Background: I'm 31, been with DP (27) for 18 months, lived together almost immediately (due to circumstances - lockdown etc), FF to this year and we've just bought a 3 bed house together.
He has a DD (8) who we have EOW. I am very fond of her and after reading the step parent forum, seems I go above and beyond what is considered 'normal' for dad's partner, but it works for us. No big dramas with the ex or anything.

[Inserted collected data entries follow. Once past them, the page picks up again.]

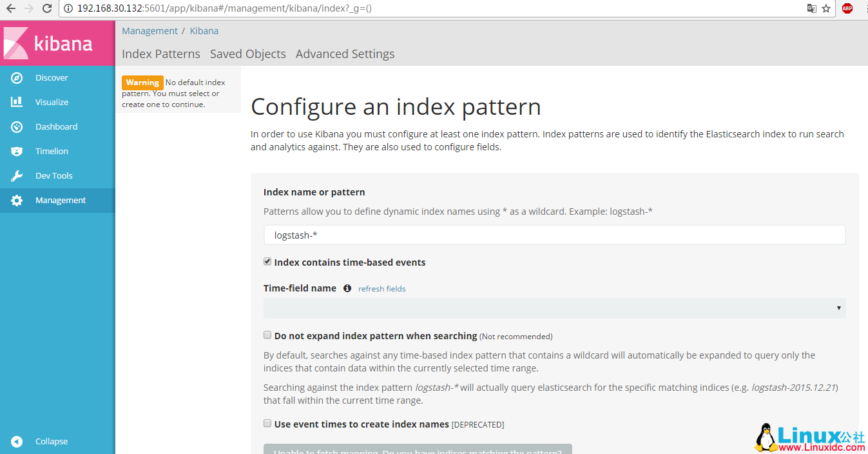Check Use event times to create index names
Screen dimensions: 868x454
click(267, 424)
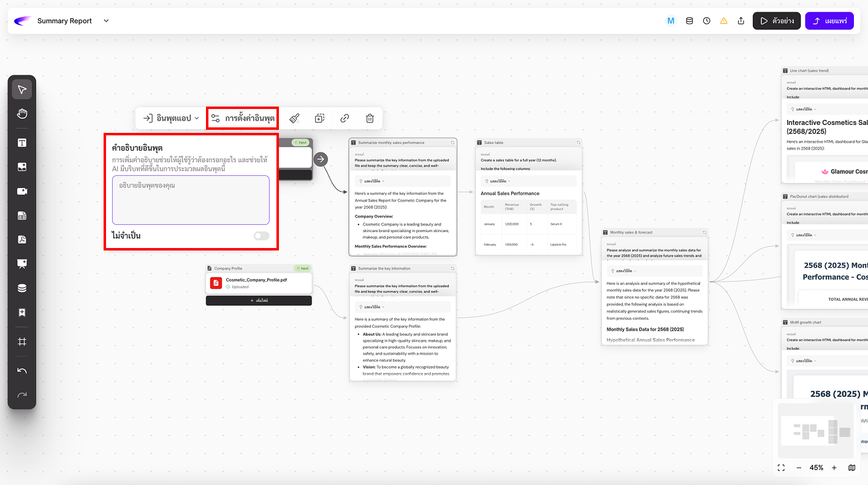Viewport: 868px width, 485px height.
Task: Add a PDF block from sidebar
Action: coord(22,239)
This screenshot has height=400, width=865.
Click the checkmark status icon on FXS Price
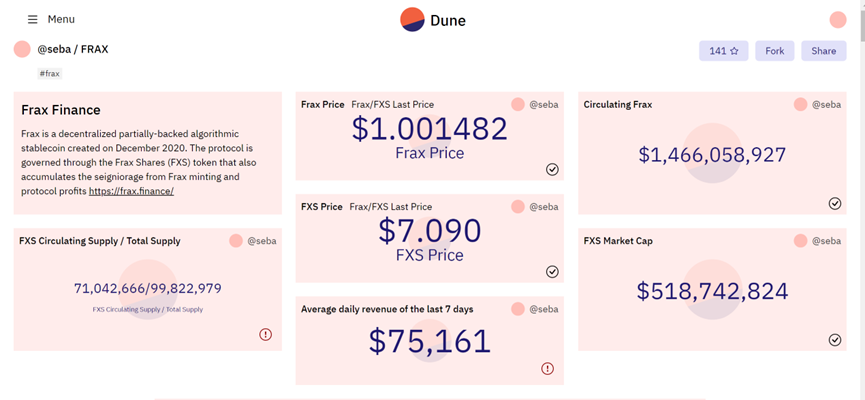[x=552, y=271]
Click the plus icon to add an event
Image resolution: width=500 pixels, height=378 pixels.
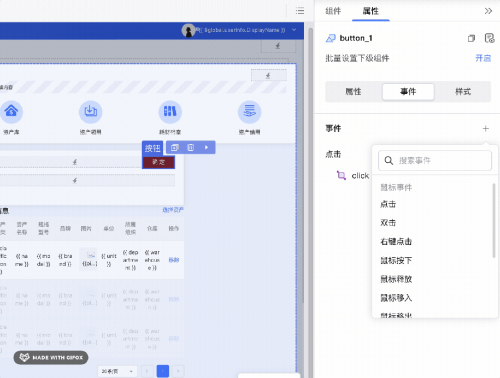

We've started having the conversation of maybe TTC our own DC, and I'm having the (usual?) doubts. What if I'm not good enough? What if I resent the child for 'taking away my freedom' etc. I'm very happy being able to just up and go out when I like, and I can't imagine loving another human being so much that I'd overcome that. (I know it's possible, I just can't imagine it as I have no DC of my own).
These talks have turned me into a very practical, logical thinking person
I've been on the mini pill for a very long time (15 years) so I have no idea how long it would take my body to 're-adjust' (or even if I am blessed enough to be able to conceive!) I would like 2 DC and I'm aware my age is somewhat against me. It's like I'm completely split down the middle and I don't know what path to take! 
One day I love the idea of just stopping my pill and 'seeing what happens' but the risk that I could get pregnant immediately is scary. I wish I had a crystal ball that told me it would take x amount of months/years to conceive!
Any opinions would be greatly appreciated!